At the core of it the syndicates are no different than a tyrant who rules by suppressing any move—no matter how well-intentioned and welfare enhancing— that threatens his existence. They are extracting undeserved privileges by providing low-grade services at high prices. It is because of the syndicates—who argue that the main rationale for imposing monopoly is to check fall in profits due to excess supply of vehicles and to regulate the market—that passengers have no choice of road transport services. Furthermore, new enterprises willing to provide better services at the prevailing fares are not allowed to enter the market. For instance, though the cost of traveling along Kathmandu-Pokhara route is the same in both normal buses and tourist coaches, the services offered by the former is incomparable to the ones offered by the latter. The normal buses (including microbuses) ferry passengers in excess of the available number of seats. If you take microbus along Kathmandu-Pokhara route, then three passengers are forced to squeeze in a seat for two passengers (in the front row adjacent to the driver). Worse, a smooth ride with minimal stopover is a daydream. They stop at multiple locations in the highway and stack in more passengers than recommended. It has two disadvantages to passengers. First, they never reach destination in time and get substandard services despite high fares. Second, safety of passengers is compromised when more people are ferried in a bus than recommended by manufacturers and engineers. Scores of people have lost lives and are injured because of passenger overload. These abuses do not normally happen in tourist coaches.

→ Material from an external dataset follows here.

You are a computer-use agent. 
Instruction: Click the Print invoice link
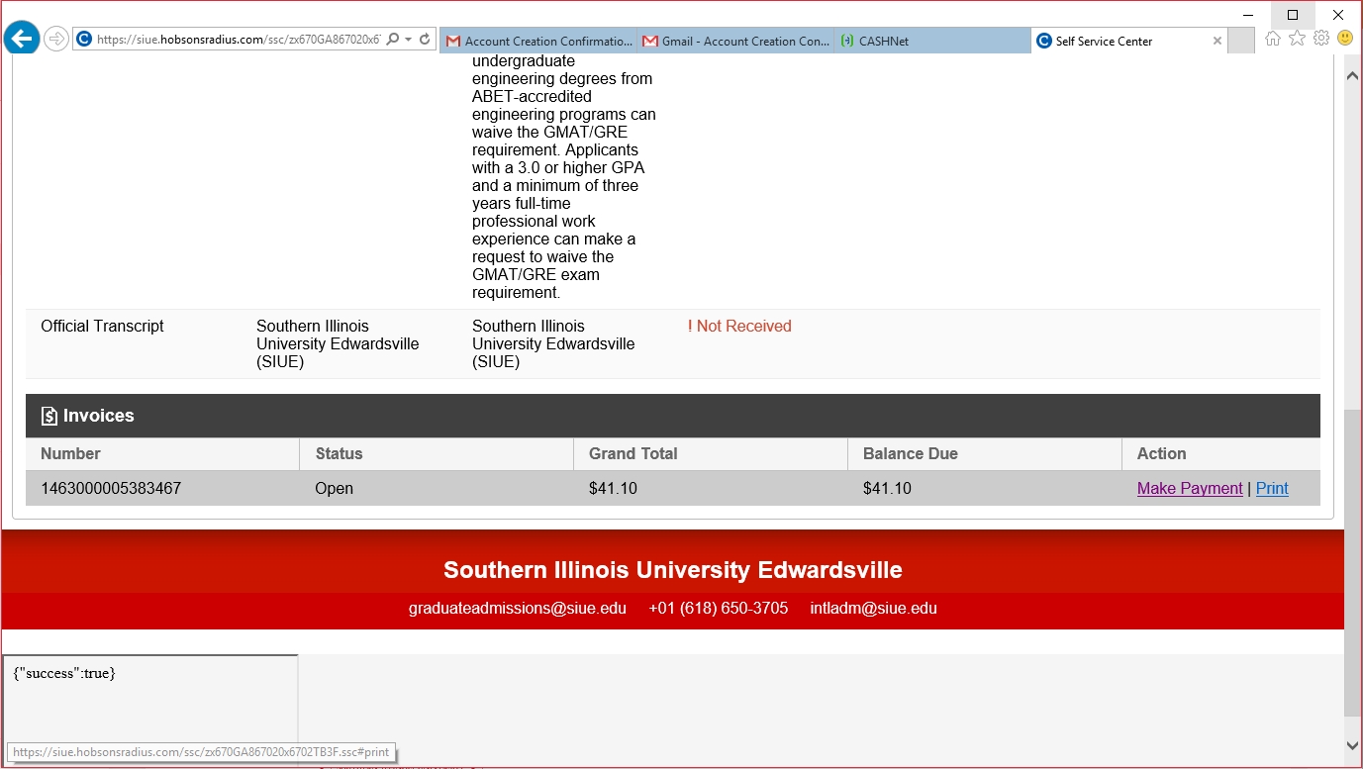1272,488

The recent row between tourism entrepreneurs and bus syndicate in Pokhara is not a new phenomenon. Such incidents happen along all highways and intra and inter districts roads. Without the consent of syndicates, no one is allowed to add new vehicles in any route. This is happening even if entrepreneurs legally pay all the required fees to the government. At times, entrepreneurs have to cough up money equal to the cost of vehicle itself to add a new one in a particular route. Just imagine why new vehicles are not plying on the roads of Kathmandu for several years. The outdated, thick black smoke spewing Nepal Yatayat and micro and mini buses are ruling the roads, especially after Sajha Yatayat stopped operations. The lack of competition is fostering disincentives to enhance services delivery. Even when consumers are willing to pay for better managed buses and services, they do not have a choice, thanks to the syndicates.

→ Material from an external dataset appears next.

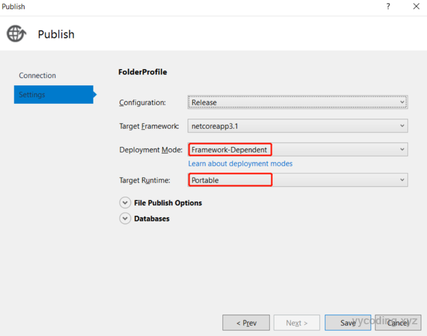Click the Deployment Mode field label
The width and height of the screenshot is (427, 336).
point(151,150)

Furthermore, syndicates are contributing to making our industrial sector uncompetitive. Without the consent of around 24 truck syndicates, no new trucks are allowed to ferry containers or goods to and from border areas and industrial corridors. The predetermined transport fares are astronomically high even for short routes (Kodari-Kathmandu or Birgunj-Kathmandu). Traders have complained that the cost of ferrying a container from Kolkata to Kathmandu is roughly two times higher than the cost of ferrying the same container from Singapore to Kolkata. Of course, sea transport is cheaper than road transport, but nothing justifies the huge cost differential. Similarly, the monopoly in truck business at the Inland Container Depot (ICD) in Sirsiya, Birgunj is increasing trading costs by a wide margin. Rough estimates show that the benefit of doing away with syndicates outweighs losses to transport operators by a factor ranging from 6 to 7.6. The cost of these anticompetitive practices is reflected in the final price of goods and services paid by consumers here and aboard. The price of imported goods would have been a bit cheaper if there were competition in trucking business. Importantly, our exports would have been a bit price competitive if syndicates/cartels were not allowed to charge high transportation fees and collect unrecorded charges.

Now, you might be wondering why these practices are happening openly even when they are illegal? Well, political party associates and affiliates control most of the syndicates. Some influential politicians or their relatives have major share in a number of bus services operating along the lucrative routes, including inside Kathmandu Valley. Though there is no solid evidence yet, it is beyond doubt that these syndicates are also one of the funding machines of the political parties. They are extractive institutions illegally existing under the protection of political leaders. Unless they are rooted out, passengers will always have to bear injustice and pay hefty amount for substandard services. Importantly, no new transport enterprises will be allowed to justly serve passengers and provide them with the services they deserve based on the prices they are willing to pay. Syndicates will never allow consumers to be kings in the market and will always stifle innovation and competition.


Saturday, April 21, 2012

Challenges to investment in South Asia

[It was published in Trade Insight, Vol.8, No.1, 2012, pp.30-32.]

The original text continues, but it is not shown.